Using your local Feeding America member’s donated food instead of store-purchased food is the single most significant change you can make in order to draw down the cost of endIng hunger to levels that you can afford.

For example, in the canned good drives discussion in the previous chapter you saw how someone buying and giving you $10 worth of food will cost them $10 and will result in you having $10 worth of food to give out. By contrast, if they give you the $10 and you then use these funds to cover the cost of drawing food from your area’s Feeding America member, their cost, after taxes, will be only about $7.50. But you could easily end up with as much as $200 worth of food! That is 26 times more buying power— 26 times more food per dollar given and spent for hunger relief.

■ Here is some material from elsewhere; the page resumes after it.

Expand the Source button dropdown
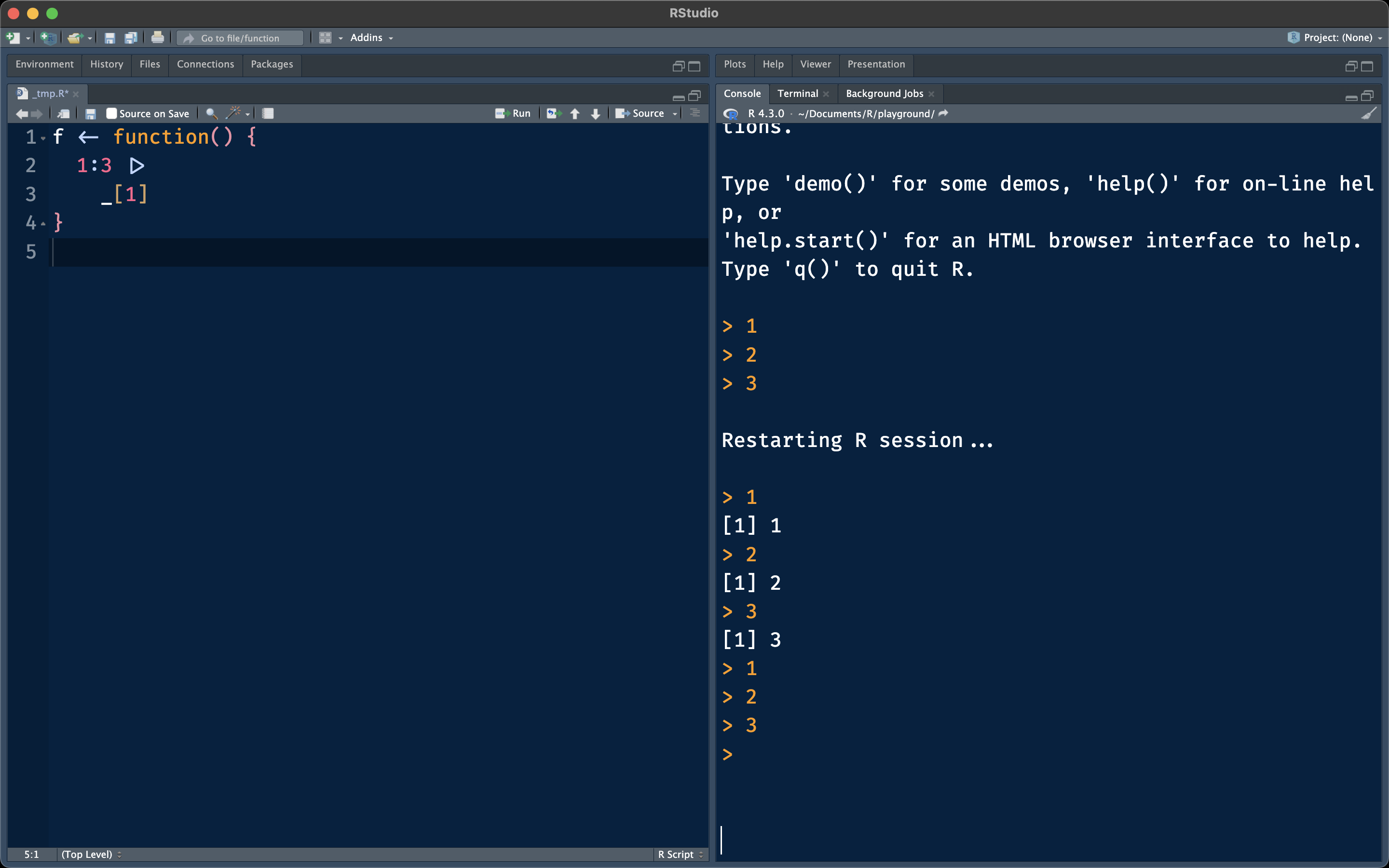The width and height of the screenshot is (1389, 868). [x=675, y=113]
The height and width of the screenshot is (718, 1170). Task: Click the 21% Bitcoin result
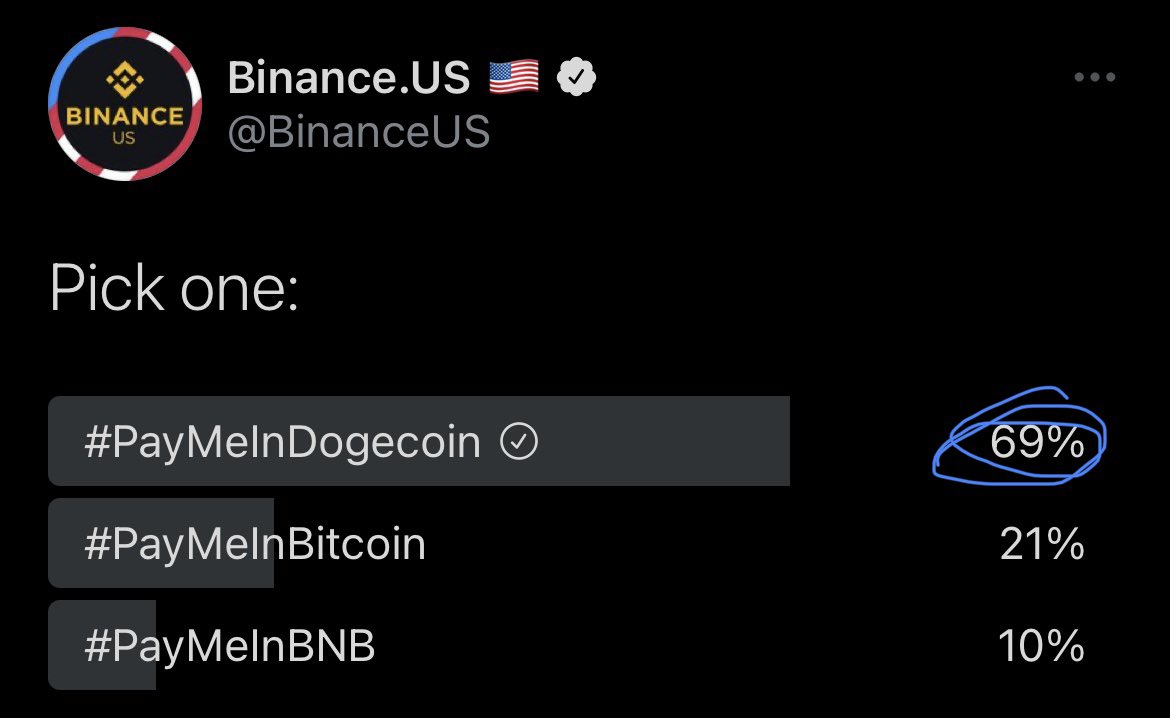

Food banks and food rescue organizations are not grocery stores that can order food supplies from the food industry at will. Rather, they are food donation seekers who only get what they are lucky enough to get as food companies develop inventory surpluses, have overruns, have products left over after holidays or promotions pass by and by other means. So they won’t always have everything. But “everything” is not necessary to end hunger. If they have as few as 40 different products in inventory, you almost certainly have enough variety available to you to bring ending hunger within reach.

You may recall in the introduction that I claimed you would learn how to end hunger? You just have. Or, more properly, you have just learned how to access enough food to adequately address your community’s food assistance needs. In the remaining chapters you will learn how to optimally employ these food resources in order to achieve that outcome.